INSTRUCTIONS TO FOLLOW
From the listing below, reproduce word for word the part that opens with the line containing "The height and width of the screenshot is (819, 1456)." and closes with the line containing "You are a computer-use agent. The"; reproduce nothing else.

EXERCISE MATERIAL
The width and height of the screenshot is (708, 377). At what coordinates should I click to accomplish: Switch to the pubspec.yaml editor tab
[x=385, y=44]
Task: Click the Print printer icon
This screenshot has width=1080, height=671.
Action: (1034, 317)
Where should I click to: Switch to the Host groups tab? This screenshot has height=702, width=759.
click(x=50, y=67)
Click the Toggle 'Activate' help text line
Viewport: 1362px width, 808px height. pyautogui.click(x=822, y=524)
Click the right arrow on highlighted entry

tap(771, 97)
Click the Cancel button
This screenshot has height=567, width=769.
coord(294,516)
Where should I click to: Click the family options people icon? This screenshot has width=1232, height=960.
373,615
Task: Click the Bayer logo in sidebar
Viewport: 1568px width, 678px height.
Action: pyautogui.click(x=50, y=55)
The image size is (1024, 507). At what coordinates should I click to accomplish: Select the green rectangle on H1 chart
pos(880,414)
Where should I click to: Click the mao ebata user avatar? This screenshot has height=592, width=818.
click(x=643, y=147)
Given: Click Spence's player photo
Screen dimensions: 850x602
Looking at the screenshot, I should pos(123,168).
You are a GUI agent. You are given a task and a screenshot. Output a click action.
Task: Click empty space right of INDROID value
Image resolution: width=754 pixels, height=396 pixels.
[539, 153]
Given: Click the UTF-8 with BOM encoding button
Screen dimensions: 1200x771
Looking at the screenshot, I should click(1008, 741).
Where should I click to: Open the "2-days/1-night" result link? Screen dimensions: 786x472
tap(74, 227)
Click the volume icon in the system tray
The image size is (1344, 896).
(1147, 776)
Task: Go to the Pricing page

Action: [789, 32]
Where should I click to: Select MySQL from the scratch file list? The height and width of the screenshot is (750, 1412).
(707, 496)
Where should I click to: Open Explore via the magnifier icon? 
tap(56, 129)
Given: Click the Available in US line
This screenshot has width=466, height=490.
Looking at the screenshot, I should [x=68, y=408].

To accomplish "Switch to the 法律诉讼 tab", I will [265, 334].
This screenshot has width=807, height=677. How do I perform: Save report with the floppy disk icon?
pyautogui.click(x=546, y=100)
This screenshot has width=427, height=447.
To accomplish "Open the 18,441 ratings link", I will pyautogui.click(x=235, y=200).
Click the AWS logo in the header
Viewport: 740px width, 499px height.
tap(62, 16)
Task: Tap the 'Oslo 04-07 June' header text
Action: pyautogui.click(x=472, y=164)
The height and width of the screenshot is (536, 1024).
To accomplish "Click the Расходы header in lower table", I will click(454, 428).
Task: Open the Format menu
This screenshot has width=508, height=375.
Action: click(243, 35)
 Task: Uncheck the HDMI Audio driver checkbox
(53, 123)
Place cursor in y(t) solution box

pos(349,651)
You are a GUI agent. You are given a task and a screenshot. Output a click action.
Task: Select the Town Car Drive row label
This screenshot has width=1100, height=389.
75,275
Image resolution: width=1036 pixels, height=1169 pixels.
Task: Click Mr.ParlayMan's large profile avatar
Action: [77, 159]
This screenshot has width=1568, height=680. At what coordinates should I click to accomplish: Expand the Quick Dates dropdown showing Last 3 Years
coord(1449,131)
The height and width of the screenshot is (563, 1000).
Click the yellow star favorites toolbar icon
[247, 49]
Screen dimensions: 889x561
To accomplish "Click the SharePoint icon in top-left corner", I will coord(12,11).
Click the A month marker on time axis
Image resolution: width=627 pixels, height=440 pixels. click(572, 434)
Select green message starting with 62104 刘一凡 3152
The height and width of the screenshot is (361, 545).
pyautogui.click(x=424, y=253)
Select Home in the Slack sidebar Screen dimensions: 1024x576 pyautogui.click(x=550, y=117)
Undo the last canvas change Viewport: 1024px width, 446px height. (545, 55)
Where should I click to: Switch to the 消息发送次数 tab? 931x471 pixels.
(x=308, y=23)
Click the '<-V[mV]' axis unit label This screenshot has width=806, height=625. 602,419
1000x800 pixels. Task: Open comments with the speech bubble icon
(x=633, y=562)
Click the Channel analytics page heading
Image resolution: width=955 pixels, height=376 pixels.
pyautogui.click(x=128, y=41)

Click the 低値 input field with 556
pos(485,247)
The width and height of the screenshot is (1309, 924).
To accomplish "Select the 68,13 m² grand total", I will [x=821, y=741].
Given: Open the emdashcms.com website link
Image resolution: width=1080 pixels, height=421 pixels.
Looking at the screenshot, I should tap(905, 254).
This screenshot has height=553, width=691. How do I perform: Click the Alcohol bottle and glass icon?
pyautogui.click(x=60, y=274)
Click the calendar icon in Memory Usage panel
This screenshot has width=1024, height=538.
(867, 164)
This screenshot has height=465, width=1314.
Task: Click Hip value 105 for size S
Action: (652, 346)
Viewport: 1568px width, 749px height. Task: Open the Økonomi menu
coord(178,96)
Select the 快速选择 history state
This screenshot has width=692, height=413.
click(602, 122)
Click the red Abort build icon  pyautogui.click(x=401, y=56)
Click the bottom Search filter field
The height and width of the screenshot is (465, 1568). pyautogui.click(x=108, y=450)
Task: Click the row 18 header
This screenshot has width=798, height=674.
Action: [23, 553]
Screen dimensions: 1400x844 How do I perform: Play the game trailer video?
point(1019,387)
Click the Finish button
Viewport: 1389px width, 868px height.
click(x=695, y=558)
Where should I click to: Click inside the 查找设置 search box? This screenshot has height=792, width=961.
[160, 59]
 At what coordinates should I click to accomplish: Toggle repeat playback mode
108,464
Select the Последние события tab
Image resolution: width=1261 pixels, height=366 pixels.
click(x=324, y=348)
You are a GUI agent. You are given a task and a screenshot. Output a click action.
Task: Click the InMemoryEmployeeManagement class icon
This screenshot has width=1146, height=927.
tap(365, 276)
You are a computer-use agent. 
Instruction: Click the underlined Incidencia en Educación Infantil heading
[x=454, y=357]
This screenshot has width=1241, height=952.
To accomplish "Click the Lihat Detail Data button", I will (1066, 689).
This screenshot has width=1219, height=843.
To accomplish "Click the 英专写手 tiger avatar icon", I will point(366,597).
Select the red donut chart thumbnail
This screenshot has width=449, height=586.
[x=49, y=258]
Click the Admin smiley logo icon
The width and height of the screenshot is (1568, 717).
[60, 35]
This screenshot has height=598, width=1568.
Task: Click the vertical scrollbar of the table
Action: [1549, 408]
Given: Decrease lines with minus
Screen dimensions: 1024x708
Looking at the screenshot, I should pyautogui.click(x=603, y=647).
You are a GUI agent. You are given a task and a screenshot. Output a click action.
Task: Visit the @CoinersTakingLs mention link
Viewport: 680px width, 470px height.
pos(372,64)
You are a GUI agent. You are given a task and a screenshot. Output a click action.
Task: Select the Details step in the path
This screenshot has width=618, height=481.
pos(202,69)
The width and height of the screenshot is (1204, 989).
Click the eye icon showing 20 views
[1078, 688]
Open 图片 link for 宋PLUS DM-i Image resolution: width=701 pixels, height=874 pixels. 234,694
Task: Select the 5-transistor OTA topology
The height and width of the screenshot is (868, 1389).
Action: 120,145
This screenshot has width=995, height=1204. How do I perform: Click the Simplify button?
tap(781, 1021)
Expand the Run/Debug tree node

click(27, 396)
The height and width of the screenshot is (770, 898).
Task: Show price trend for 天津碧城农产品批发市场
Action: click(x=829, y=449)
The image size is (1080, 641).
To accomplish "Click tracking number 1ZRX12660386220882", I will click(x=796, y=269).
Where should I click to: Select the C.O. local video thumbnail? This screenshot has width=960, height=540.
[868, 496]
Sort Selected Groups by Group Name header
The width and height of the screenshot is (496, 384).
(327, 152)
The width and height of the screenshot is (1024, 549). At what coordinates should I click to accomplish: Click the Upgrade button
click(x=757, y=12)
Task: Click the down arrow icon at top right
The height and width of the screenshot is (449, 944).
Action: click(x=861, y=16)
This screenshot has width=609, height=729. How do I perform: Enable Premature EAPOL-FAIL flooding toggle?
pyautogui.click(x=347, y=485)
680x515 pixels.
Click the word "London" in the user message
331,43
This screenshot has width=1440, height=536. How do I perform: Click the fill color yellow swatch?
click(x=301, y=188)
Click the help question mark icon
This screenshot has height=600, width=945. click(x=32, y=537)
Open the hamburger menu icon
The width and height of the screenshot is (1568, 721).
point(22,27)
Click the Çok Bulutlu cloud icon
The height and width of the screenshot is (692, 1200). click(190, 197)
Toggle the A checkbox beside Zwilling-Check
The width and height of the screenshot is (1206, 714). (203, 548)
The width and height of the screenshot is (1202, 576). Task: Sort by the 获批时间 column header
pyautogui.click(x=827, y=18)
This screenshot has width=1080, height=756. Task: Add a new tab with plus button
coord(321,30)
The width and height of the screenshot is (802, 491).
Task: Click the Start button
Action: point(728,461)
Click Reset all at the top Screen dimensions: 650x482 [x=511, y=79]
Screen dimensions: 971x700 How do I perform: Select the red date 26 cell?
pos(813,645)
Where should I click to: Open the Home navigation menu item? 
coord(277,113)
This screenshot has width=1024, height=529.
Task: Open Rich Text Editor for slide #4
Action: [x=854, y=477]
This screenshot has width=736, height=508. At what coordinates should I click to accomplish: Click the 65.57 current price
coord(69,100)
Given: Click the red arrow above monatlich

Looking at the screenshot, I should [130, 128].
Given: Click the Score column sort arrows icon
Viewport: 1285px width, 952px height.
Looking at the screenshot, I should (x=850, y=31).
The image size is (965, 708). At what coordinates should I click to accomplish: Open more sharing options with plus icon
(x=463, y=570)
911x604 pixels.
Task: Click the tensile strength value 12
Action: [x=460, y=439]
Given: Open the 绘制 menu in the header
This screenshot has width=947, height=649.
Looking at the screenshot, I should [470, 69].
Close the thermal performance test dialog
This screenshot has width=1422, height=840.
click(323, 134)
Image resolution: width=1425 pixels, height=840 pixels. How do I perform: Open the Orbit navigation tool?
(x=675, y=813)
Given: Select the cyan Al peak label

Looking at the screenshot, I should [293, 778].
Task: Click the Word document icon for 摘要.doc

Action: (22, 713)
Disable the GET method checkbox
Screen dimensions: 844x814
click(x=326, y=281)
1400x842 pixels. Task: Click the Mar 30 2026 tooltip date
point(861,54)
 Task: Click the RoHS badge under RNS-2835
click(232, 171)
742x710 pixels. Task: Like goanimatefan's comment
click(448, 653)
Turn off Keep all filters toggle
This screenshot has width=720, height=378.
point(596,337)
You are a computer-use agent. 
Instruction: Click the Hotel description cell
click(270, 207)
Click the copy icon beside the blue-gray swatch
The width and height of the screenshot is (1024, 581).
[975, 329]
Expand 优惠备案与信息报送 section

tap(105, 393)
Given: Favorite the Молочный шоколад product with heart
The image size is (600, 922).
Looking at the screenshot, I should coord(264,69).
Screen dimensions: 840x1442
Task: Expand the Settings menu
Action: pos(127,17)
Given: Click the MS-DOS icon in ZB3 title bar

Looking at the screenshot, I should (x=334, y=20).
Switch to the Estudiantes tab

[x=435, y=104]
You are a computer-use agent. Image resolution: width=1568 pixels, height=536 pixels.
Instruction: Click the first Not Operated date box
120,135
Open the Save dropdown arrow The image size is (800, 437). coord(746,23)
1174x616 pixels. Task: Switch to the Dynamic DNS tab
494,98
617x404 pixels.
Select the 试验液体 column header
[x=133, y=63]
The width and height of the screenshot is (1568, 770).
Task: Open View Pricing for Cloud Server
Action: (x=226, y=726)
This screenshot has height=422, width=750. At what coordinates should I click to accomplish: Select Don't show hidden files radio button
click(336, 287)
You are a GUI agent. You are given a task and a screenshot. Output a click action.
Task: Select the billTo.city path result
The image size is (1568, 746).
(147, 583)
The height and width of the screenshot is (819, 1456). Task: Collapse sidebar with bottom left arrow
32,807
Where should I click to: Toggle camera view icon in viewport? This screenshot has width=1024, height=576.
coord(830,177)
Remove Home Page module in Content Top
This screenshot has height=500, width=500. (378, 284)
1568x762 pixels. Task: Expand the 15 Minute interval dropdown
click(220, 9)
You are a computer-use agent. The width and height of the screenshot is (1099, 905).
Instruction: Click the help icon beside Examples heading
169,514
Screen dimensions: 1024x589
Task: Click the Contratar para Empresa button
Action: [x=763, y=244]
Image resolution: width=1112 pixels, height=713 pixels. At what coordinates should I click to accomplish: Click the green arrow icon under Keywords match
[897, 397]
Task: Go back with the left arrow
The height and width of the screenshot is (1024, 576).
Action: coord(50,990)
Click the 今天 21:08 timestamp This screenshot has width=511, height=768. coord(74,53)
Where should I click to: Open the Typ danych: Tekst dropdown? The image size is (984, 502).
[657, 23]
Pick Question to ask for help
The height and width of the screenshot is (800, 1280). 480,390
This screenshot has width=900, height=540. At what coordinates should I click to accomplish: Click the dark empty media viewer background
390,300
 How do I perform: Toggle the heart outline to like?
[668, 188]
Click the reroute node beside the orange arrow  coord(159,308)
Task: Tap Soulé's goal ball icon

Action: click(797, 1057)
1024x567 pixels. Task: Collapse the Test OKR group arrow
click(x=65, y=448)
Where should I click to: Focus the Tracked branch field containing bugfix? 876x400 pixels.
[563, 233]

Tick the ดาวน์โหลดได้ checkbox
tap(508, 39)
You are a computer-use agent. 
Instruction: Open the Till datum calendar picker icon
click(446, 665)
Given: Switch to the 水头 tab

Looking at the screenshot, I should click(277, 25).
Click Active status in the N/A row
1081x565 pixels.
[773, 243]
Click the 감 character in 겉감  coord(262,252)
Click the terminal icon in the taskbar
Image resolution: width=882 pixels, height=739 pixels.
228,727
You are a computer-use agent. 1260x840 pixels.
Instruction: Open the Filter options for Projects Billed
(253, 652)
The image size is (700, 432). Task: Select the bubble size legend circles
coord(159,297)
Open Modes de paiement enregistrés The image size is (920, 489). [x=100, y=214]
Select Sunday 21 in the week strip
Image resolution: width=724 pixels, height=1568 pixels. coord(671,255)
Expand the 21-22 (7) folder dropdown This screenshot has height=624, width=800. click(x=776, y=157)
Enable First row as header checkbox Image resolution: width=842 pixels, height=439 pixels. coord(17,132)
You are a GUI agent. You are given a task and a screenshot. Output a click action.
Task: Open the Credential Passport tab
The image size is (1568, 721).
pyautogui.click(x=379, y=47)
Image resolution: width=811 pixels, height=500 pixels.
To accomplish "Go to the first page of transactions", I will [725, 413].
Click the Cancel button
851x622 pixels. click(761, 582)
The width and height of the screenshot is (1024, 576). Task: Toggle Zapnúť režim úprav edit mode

OUTPUT OF THE TASK
The height and width of the screenshot is (819, 1456). Task: Collapse sidebar with bottom left arrow
32,807
Where should I click to: Toggle camera view icon in viewport? This screenshot has width=1024, height=576.
coord(830,177)
Remove Home Page module in Content Top
This screenshot has height=500, width=500. (378, 284)
1568x762 pixels. Task: Expand the 15 Minute interval dropdown
click(220, 9)
You are a computer-use agent. The width and height of the screenshot is (1099, 905).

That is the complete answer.